[Stored data entries]
___

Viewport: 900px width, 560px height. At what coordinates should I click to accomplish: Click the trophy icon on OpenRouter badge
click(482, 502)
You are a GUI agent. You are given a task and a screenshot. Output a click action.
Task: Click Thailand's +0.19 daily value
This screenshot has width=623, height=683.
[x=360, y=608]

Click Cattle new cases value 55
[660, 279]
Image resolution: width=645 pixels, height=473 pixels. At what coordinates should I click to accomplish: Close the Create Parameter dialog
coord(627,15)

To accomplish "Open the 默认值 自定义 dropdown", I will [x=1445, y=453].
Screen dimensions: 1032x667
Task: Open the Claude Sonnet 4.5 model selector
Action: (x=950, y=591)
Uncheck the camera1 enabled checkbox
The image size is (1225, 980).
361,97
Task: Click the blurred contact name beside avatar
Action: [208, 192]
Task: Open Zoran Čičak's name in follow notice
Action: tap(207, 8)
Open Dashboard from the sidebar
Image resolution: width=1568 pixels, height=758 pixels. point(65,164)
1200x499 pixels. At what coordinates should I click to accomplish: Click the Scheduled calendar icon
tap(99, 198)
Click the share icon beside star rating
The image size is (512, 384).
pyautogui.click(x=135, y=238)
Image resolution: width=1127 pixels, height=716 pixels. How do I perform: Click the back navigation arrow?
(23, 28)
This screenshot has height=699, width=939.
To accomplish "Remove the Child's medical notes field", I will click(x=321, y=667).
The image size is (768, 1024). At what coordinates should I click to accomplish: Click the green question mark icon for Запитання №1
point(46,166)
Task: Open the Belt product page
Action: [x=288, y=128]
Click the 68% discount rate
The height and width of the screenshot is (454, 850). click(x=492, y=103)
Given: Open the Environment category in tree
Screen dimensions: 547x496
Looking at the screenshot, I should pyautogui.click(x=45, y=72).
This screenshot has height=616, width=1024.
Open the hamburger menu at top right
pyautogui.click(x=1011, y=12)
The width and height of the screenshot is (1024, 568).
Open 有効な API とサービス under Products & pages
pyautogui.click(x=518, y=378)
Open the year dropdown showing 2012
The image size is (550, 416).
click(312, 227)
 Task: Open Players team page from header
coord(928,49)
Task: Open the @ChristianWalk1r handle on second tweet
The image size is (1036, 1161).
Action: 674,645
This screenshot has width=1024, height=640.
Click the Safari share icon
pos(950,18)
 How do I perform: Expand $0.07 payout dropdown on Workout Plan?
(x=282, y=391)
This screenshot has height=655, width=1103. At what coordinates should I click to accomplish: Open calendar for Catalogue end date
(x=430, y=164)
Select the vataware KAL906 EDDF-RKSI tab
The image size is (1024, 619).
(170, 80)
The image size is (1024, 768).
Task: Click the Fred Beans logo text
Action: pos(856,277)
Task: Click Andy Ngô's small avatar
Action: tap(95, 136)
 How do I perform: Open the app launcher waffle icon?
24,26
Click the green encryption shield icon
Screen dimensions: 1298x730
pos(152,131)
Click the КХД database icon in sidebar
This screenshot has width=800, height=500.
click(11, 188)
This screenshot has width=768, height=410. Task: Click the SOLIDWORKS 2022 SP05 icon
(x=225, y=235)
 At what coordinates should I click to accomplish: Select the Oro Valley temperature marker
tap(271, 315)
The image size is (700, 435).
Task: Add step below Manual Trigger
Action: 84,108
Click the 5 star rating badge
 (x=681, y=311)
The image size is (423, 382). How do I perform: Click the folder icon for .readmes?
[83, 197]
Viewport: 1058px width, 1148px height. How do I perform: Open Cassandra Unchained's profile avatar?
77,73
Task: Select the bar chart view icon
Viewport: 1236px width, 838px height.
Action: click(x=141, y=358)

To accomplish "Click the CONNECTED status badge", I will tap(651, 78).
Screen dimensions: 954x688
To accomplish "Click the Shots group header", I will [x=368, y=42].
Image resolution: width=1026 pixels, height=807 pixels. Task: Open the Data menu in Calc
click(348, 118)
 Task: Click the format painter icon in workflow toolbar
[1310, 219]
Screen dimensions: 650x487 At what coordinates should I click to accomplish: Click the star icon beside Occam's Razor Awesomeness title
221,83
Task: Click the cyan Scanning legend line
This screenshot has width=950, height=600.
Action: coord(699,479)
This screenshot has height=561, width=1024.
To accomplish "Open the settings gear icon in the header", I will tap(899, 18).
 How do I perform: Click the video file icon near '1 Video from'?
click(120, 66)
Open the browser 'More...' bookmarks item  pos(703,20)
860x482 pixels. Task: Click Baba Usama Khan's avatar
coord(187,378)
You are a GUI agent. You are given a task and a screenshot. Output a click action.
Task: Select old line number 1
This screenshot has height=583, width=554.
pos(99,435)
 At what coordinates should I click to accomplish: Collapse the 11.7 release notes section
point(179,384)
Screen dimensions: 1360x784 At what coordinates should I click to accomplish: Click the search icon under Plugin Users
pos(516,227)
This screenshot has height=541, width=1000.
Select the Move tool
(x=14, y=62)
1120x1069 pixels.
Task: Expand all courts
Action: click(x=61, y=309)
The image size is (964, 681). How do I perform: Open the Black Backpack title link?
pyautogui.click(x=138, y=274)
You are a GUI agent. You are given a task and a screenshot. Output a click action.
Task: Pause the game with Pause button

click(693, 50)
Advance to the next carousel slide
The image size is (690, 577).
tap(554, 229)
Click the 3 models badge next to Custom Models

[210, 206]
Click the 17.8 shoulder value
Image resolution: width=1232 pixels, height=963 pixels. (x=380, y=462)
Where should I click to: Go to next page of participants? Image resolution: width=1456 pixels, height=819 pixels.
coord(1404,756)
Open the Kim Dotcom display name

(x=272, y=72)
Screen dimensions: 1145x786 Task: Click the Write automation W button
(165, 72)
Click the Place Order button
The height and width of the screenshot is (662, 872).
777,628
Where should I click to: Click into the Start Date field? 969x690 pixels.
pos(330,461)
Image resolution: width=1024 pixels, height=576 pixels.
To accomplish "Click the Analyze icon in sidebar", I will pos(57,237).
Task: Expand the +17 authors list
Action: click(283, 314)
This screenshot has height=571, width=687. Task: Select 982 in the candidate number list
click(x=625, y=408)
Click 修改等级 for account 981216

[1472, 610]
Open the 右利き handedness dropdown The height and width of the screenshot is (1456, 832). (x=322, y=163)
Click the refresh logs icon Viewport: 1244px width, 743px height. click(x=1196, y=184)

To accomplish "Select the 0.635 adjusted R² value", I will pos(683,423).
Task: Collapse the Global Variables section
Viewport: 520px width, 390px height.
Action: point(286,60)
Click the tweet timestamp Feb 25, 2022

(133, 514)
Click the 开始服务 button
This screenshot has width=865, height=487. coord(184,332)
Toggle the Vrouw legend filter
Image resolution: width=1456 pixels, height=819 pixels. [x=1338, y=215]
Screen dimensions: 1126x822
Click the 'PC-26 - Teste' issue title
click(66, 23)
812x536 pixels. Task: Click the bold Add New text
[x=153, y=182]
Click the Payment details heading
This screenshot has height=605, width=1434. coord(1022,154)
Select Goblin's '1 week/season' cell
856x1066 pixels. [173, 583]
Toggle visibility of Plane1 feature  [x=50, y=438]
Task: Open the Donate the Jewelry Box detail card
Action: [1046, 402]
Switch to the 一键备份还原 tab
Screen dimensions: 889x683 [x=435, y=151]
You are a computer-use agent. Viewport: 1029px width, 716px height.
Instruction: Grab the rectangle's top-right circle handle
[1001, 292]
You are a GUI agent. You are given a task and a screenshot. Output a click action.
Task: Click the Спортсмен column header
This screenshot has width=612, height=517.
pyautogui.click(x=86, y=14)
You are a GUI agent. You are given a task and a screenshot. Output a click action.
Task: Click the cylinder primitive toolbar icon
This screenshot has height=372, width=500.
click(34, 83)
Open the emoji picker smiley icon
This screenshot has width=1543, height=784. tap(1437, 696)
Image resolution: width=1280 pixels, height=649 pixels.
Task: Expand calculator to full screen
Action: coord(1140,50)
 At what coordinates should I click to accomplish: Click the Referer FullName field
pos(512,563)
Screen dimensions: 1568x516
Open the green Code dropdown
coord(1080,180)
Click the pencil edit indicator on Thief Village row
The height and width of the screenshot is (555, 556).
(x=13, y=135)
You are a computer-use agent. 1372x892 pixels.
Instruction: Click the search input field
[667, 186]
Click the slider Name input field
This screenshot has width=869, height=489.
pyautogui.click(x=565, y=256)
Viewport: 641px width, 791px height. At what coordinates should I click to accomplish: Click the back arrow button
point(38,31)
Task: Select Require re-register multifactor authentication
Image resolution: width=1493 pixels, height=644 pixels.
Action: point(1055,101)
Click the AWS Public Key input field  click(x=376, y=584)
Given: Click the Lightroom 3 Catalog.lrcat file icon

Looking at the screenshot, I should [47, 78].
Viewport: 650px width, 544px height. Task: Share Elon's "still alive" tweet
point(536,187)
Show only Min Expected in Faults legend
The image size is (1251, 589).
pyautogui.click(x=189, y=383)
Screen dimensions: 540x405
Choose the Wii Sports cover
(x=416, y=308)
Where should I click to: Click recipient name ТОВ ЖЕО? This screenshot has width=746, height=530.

___

▸ **INSTRUCTIONS FOR THE TASK**
For this exercise, reproduce exactly each line from the one containing "Referer FullName field" through the last line of the data, and no others.

▸ **RESULT BELOW**
 At what coordinates should I click to accomplish: Click the Referer FullName field
pos(512,563)
Screen dimensions: 1568x516
Open the green Code dropdown
coord(1080,180)
Click the pencil edit indicator on Thief Village row
The height and width of the screenshot is (555, 556).
(x=13, y=135)
You are a computer-use agent. 1372x892 pixels.
Instruction: Click the search input field
[667, 186]
Click the slider Name input field
This screenshot has width=869, height=489.
pyautogui.click(x=565, y=256)
Viewport: 641px width, 791px height. At what coordinates should I click to accomplish: Click the back arrow button
point(38,31)
Task: Select Require re-register multifactor authentication
Image resolution: width=1493 pixels, height=644 pixels.
Action: point(1055,101)
Click the AWS Public Key input field  click(x=376, y=584)
Given: Click the Lightroom 3 Catalog.lrcat file icon

Looking at the screenshot, I should [47, 78].
Viewport: 650px width, 544px height. Task: Share Elon's "still alive" tweet
point(536,187)
Show only Min Expected in Faults legend
The image size is (1251, 589).
pyautogui.click(x=189, y=383)
Screen dimensions: 540x405
Choose the Wii Sports cover
(x=416, y=308)
Where should I click to: Click recipient name ТОВ ЖЕО? This screenshot has width=746, height=530.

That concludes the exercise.